▶ [Passage shown]:
-- Opening Marker --
Brown's dissenting opinion in Omar v. Harvey sets forth her judicial outlook on the constitutional balance of powers.[10] The United States Court of Appeals for the D.C. Circuit upheld an injunction that forbade the U.S. military to transfer Omar, a suspected insurgent, out of U.S. custody while his habeas corpus suit was pending.[11] Brown's dissent took the view that the majority was trespassing on the Executive Branch's authority:

Summarizing its position, the majority declares: "The United States may certainly share information with other sovereigns ..., but it may not do so in a way that converts Omar's 'release' into a transfer that violates a court order." This is a striking conclusion. The majority in effect holds that, in the proper circumstance, a single unelected district court judge can enjoin the United States military from sharing information with an allied foreign sovereign in a war zone and may do so with the deliberate purpose of foiling the efforts of the foreign sovereign to make an arrest on its own soil, in effect secreting a fugitive to prevent his capture. The trespass on Executive authority could hardly be clearer.[12]

In 2012, she wrote a concurring opinion for the case Hettinga v. United States in which she severely criticized the dominant post-Lochner approach in the U.S. judiciary, that laws involving economic policy deserve "a strong presumption of validity."[13][14]

In June 2017, Brown wrote for a unanimous circuit panel finding that the next friend of Yemenis killed in a U.S. drone strike could not sue under the Torture Victims Protection Act nor the Alien Tort Statute because the attack was not justiciable.[15][16] However she wrote a separate concurring opinion that criticized this lack of oversight, which is barred by precedent, concluding, "The political question doctrine, and the state secrets privilege confer such deference to the Executive in the foreign relations arena that the Judiciary has no part to play. These doctrines may be deeply flawed."[17]

In August 2017, Brown partially dissented when the court found that the Military Extraterritorial Jurisdiction Act authorized the prosecution of the Nisour Square massacre killers.[18][19]

Brown retired from the U.S. Court of Appeals for the D.C. Circuit on August 31, 2017.[20]

In 2018, President Donald Trump considered nominating Brown for U.S. Attorney General after the resignation of Jefferson Sessions.[21] Trump ultimately appointed William Barr to the position.
-- Closing Marker --
▶ [Dataset content]:
-- Opening Marker --
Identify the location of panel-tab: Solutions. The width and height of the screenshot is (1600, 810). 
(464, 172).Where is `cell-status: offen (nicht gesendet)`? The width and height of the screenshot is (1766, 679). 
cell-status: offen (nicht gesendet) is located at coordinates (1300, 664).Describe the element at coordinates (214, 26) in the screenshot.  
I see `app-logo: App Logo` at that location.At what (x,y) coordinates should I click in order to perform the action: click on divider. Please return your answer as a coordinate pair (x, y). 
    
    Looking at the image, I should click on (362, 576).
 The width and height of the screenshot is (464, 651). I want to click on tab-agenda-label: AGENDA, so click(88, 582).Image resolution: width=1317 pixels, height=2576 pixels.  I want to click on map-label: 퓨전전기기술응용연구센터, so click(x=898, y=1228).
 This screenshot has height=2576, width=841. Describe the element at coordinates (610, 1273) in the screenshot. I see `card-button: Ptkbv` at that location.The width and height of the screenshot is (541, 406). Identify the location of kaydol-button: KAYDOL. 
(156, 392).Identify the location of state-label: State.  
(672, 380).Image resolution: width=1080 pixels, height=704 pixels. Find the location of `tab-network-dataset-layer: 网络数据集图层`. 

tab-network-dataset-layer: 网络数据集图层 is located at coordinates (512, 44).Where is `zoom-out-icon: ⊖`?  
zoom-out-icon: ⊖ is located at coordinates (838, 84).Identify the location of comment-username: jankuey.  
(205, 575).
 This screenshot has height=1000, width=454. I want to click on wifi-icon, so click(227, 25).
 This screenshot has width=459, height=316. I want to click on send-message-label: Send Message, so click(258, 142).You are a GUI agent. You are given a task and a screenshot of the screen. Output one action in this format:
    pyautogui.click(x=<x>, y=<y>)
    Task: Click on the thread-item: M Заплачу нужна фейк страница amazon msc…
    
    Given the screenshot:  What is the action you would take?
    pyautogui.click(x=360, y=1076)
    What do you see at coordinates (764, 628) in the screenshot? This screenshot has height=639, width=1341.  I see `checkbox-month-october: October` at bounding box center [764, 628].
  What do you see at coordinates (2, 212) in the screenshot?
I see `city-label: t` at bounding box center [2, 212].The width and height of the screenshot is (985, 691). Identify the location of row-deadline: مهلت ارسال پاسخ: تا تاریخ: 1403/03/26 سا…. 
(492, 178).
-- Closing Marker --
▶ [Exercise goal]: Reproduce the passage about Brown's judicial opinions word for word, in full.

▶ [Response for this exercise]:
Brown's dissenting opinion in Omar v. Harvey sets forth her judicial outlook on the constitutional balance of powers.[10] The United States Court of Appeals for the D.C. Circuit upheld an injunction that forbade the U.S. military to transfer Omar, a suspected insurgent, out of U.S. custody while his habeas corpus suit was pending.[11] Brown's dissent took the view that the majority was trespassing on the Executive Branch's authority:

Summarizing its position, the majority declares: "The United States may certainly share information with other sovereigns ..., but it may not do so in a way that converts Omar's 'release' into a transfer that violates a court order." This is a striking conclusion. The majority in effect holds that, in the proper circumstance, a single unelected district court judge can enjoin the United States military from sharing information with an allied foreign sovereign in a war zone and may do so with the deliberate purpose of foiling the efforts of the foreign sovereign to make an arrest on its own soil, in effect secreting a fugitive to prevent his capture. The trespass on Executive authority could hardly be clearer.[12]

In 2012, she wrote a concurring opinion for the case Hettinga v. United States in which she severely criticized the dominant post-Lochner approach in the U.S. judiciary, that laws involving economic policy deserve "a strong presumption of validity."[13][14]

In June 2017, Brown wrote for a unanimous circuit panel finding that the next friend of Yemenis killed in a U.S. drone strike could not sue under the Torture Victims Protection Act nor the Alien Tort Statute because the attack was not justiciable.[15][16] However she wrote a separate concurring opinion that criticized this lack of oversight, which is barred by precedent, concluding, "The political question doctrine, and the state secrets privilege confer such deference to the Executive in the foreign relations arena that the Judiciary has no part to play. These doctrines may be deeply flawed."[17]

In August 2017, Brown partially dissented when the court found that the Military Extraterritorial Jurisdiction Act authorized the prosecution of the Nisour Square massacre killers.[18][19]

Brown retired from the U.S. Court of Appeals for the D.C. Circuit on August 31, 2017.[20]

In 2018, President Donald Trump considered nominating Brown for U.S. Attorney General after the resignation of Jefferson Sessions.[21] Trump ultimately appointed William Barr to the position.